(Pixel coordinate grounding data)
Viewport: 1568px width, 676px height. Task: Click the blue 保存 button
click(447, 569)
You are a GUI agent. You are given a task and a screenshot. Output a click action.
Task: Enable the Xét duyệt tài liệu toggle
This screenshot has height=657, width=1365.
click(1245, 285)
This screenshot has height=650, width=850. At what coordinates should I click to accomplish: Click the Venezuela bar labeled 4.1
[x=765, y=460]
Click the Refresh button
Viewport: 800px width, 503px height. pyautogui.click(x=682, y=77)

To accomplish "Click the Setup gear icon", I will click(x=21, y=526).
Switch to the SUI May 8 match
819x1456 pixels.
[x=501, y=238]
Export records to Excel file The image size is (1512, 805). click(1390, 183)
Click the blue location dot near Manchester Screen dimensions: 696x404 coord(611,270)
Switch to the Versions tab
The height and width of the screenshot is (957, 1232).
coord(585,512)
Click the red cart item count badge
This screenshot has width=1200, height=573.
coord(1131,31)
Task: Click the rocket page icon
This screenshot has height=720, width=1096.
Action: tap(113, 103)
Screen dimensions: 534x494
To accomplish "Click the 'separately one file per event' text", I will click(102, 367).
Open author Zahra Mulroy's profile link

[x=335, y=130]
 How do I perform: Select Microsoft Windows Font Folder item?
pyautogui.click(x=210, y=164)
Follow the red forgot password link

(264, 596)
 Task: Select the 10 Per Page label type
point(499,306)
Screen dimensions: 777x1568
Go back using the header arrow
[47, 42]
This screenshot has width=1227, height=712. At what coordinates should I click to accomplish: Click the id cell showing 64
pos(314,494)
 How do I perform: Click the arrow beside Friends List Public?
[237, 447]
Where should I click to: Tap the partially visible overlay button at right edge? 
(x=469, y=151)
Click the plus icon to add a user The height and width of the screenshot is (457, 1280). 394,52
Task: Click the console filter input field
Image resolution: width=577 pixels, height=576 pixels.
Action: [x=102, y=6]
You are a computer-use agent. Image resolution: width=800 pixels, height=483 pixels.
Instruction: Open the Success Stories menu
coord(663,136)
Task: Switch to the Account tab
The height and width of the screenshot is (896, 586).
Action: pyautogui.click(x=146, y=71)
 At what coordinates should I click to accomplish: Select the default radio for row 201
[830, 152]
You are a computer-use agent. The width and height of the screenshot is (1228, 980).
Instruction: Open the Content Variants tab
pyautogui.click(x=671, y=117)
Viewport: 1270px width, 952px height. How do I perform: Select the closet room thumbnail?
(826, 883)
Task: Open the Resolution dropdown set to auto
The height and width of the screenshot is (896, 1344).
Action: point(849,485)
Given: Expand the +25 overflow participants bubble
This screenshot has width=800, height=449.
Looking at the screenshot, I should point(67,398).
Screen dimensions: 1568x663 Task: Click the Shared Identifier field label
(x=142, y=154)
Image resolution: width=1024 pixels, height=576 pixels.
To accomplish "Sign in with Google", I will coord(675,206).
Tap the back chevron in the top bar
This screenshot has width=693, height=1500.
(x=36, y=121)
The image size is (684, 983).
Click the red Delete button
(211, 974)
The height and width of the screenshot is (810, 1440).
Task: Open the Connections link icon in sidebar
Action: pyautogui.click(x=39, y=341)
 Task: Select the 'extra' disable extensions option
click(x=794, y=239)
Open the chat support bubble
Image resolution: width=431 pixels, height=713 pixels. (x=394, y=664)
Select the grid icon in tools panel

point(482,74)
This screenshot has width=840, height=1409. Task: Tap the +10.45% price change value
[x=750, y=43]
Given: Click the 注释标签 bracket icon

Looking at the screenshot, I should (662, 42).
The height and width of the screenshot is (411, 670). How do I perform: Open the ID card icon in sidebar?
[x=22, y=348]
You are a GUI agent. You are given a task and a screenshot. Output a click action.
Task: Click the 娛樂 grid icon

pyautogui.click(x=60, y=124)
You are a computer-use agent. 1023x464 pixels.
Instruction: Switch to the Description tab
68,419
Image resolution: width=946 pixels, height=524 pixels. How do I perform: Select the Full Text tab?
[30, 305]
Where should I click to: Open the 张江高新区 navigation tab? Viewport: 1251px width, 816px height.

> **EXERCISE DIRECTIONS**: Report back each line of the entries that holds the string "size".

> **ANSWER TO THIS PROBLEM**:
Export records to Excel file The image size is (1512, 805). click(1390, 183)
The image size is (684, 983).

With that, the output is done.